We are enjoying the end of a high energy storm. Just an hour ago it was hammering the Treadwell Woods with rain. Some of it hangs on the leaves of cottonwood trees or drips onto the trail. When Aki and I leave the woods, the wind flings scattered drops of it into our faces. 

            A merlin, one of our tiniest birds of prey, clings to the roof of the old mine shaft ventilator. As I try to wipe rain drops off my camera lens, the merlin flees down the beach and lands on the top of a ruined wharf piling. 

            When I raise my camera to photograph the merlin, a plastic poop bag flies out of my pocket and flutters down the beach.

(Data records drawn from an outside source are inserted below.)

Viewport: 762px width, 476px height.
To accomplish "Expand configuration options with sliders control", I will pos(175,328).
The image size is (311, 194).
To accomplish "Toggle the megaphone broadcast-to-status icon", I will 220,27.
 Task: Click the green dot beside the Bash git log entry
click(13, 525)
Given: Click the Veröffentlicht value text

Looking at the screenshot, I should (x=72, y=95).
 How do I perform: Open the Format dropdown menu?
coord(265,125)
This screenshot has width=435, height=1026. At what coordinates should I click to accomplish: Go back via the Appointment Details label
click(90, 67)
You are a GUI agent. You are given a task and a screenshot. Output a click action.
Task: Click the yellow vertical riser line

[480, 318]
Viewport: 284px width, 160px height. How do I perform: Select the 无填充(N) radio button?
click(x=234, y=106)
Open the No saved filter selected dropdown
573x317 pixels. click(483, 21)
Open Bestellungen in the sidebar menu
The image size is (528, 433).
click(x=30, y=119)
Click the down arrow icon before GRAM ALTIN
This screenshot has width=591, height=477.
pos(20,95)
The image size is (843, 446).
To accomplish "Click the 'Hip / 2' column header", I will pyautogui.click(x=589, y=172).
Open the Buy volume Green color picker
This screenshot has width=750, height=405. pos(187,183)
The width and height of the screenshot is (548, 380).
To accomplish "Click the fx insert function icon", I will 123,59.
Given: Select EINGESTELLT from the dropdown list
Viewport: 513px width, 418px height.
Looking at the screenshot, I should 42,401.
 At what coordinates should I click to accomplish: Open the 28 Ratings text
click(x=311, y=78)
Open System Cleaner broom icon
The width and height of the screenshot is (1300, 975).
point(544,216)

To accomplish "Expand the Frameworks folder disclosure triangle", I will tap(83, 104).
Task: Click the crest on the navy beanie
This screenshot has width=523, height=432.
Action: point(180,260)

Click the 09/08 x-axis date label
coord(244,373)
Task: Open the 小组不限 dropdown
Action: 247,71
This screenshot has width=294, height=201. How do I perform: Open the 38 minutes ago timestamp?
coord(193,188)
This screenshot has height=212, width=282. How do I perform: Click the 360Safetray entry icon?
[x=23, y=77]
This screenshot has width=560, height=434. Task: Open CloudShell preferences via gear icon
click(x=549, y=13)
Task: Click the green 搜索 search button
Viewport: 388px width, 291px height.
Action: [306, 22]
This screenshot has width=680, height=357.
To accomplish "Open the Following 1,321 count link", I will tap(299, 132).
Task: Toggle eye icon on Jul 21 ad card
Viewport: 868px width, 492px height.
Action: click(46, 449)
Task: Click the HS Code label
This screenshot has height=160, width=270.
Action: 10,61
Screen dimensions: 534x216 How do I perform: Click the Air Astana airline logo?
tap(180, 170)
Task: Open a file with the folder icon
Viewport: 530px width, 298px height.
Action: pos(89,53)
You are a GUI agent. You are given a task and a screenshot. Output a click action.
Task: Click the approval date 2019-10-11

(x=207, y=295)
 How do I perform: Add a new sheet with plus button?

If I take my picture of the bird, the bag may fly out into the channel. If the seconds that it takes to grab the bag, the bird moves. I search without success for the merlin and then take pictures of other ruined pilings on the off chance that the bird is perched on top of one.

 Sunshine breaks through the clouds hanging over the east end of Gastineau Channel. I give up my search for the merlin and walk towards the drama. When we get home and I check through the photos, I find one of the merlin staring at me from atop a piling.